[SIGCIS-Members] Counterfactual history: Did the Mac cost Apple a shot at market leadership?

Hansen Hsu hansnhsu at gmail.com
Wed Apr 26 20:02:33 PDT 2017


A really interesting take on Steve Jobs from the early 1990s is Randall Stross’s Steve Jobs and the NeXT Big Thing which chronicles Steve’s founding of NeXT in 1985, and carries through to NeXT’s decision to end production of its hardware and become a software company in 1993.

Given the time it was written and the consensus at the time that Jobs was a has been who didn’t know squat about how to run a successful company, this is a very interesting counterpoint to the current myth that Jobs was a genius who could do no wrong and shouldn’t have been kicked out of Apple.

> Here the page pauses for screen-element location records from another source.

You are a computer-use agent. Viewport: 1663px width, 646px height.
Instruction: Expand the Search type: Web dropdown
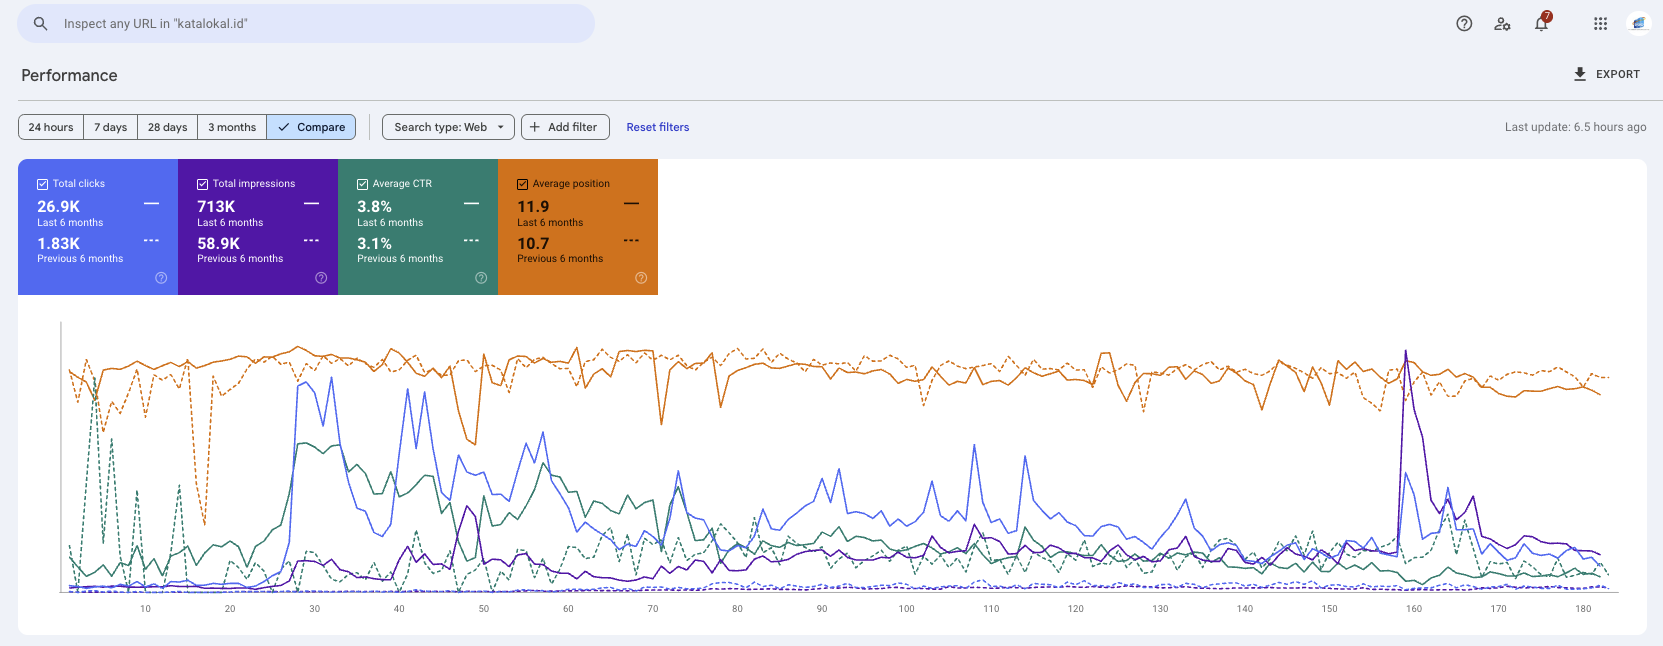pyautogui.click(x=448, y=127)
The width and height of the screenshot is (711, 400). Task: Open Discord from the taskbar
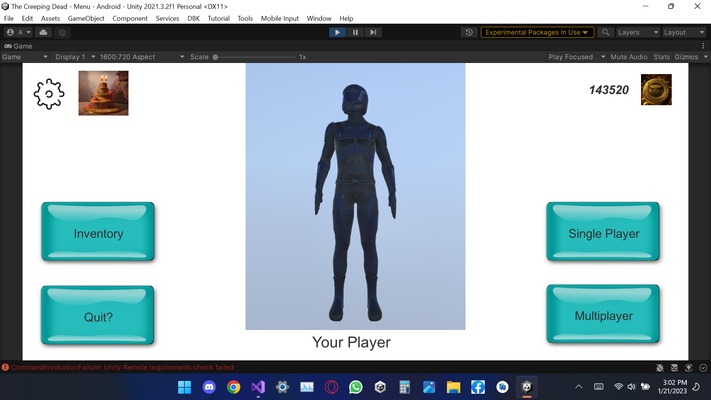coord(209,387)
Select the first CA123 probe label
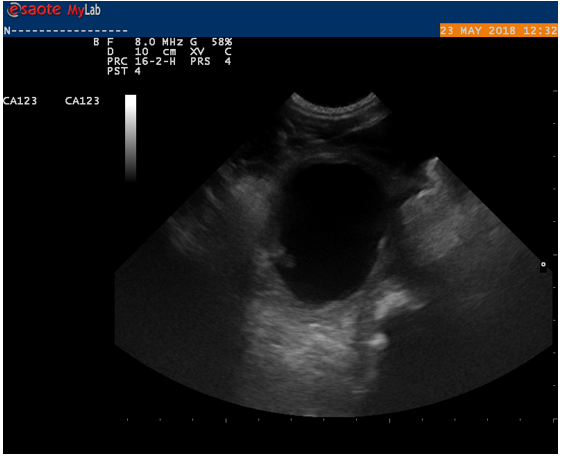Screen dimensions: 562x456 (x=20, y=101)
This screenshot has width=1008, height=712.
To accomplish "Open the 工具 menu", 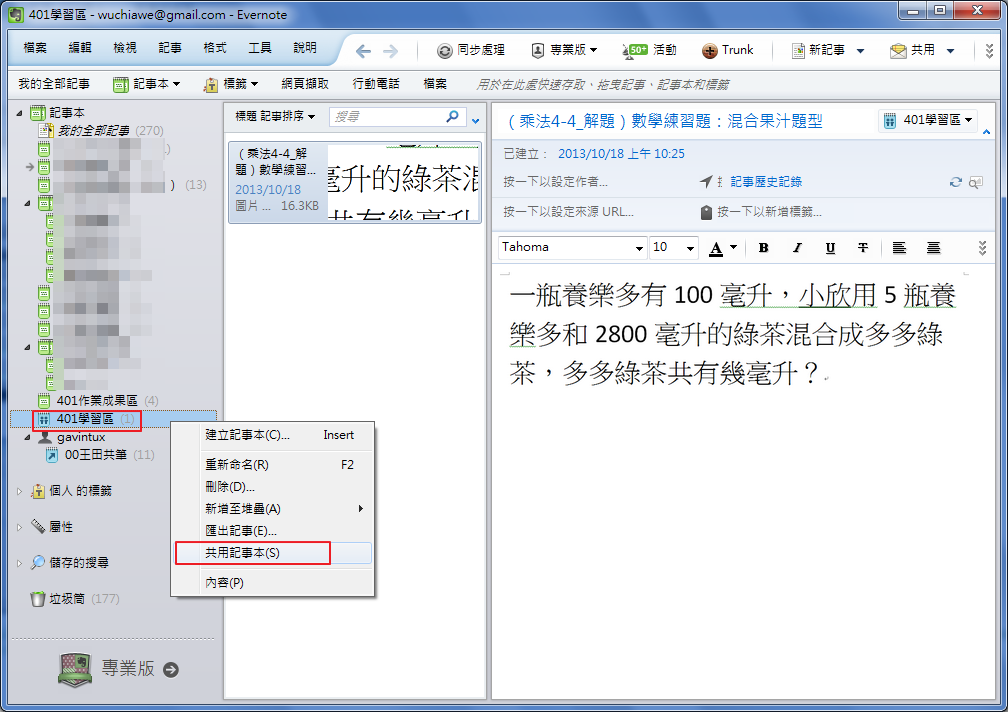I will click(260, 48).
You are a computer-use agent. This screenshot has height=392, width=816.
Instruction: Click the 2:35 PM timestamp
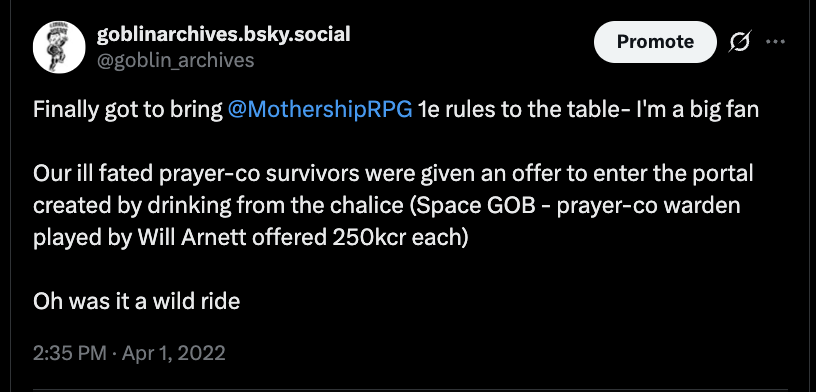(x=70, y=353)
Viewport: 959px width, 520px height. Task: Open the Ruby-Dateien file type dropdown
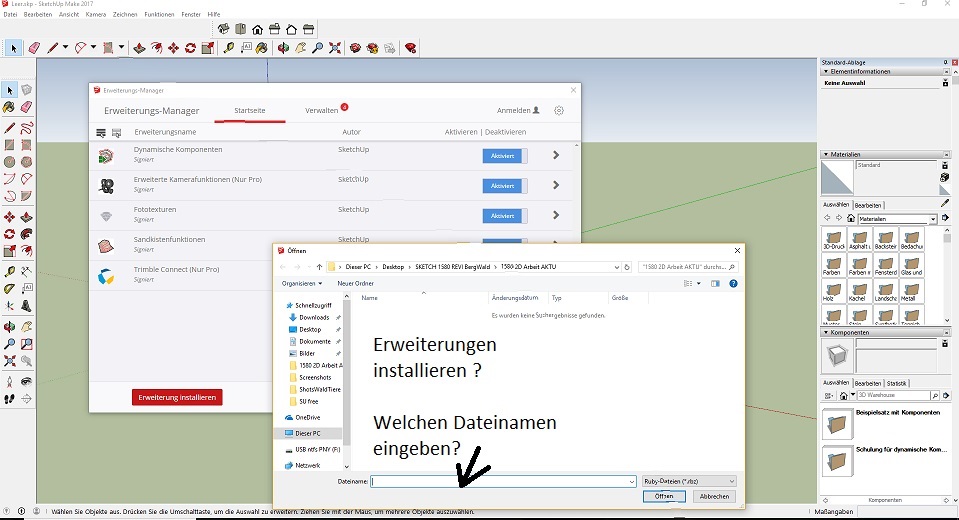click(690, 481)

Unfortunately I think it goes too far in the other direction, painting Jobs as a complete failure of a manager. Though in 1993, this might not have been too inaccurate of a statement. Stross is a business historian, and thus treats NeXT as a case study in failure, especially in comparison to its biggest competition at that time, Sun Microsystems. (This comparison looks very different in hindsight.)
It’s very interesting how the choice to end the story in 1993 essentially makes it a narrative of failure. NeXT manages to claw its way to profitability by 1996, mostly by focusing on custom enterprise client-server software development, and with a new web application server technology, could have become a big dot.com player, when the acquisition by Apple occurred, changing both the trajectories of NeXT and Apple.

Brent Schlender and Rick Tetzelli’s book Becoming Steve Jobs argues that Jobs’ management acumen in his second stint at Apple came from observing Ed Catmull and John Lasseter’s management styles at Pixar. 
But I think that the experience of almost failing with NeXT, pivoting it when the reality of the market refused to be distorted and learning the discipline necessary to keep a startup afloat was also critical. With both NeXT and Pixar, Jobs was losing money hand over foot, and was forced to play the long game and build a reliable platform for long-term development, rather than come out with a revolutionary product every few years that was completely incompatible with what went before. This enabled him to do the same at Apple, where NeXT technology was used to deploy first OS X, then iPhone and iPad. Seeds planted in 1997, utilizing work done in 1987, would bear fruit in 2007 and continue into 2017.

> On Apr 26, 2017, at 1:17 PM, Thomas Haigh <thomas.haigh at gmail.com> wrote:
> 
> Back in the early 1990s he had a very different reputation having been fired by Apple, failed at NeXT, and seen Apple slide towards bankruptcy without him. The narrative in books such as Cringley’s Accidental Empires is that Jobs killed the Lisa division out of spite and jealously. Lisa, which shipped in 1983, was a big expensive ($10,000 incl. hard drive) business-oriented computer with GUI, mouse, etc., a hard disk, multitasking, built in networking, etc. Jobs was feverishly devoted to the idea of a small, cheap computer – but tech wasn’t ready to produce a cheap computer with a functional GUI. So the team finished up with a small, fairly expensive ($3,000 with a second floppy drive) computer from which expansion slots, a hard drive interface, networking capabilities, etc. were deliberately omitted. According to Cringely, even the ability to solder new chips to upgrade the RAM from 128K (useless) to 512K (skimpy) only made its way into the product by hiding it from Jobs. The Mac sold badly, only starting to take off after Jobs was fired and engineers could start to add the missing features. In 1986 Apple launched the Mac Plus two years later, which finally had 1MB of RAM and a hard drive interface. In 1987 the Apple II added expansion slots and networking, but cost around $7K for a full system.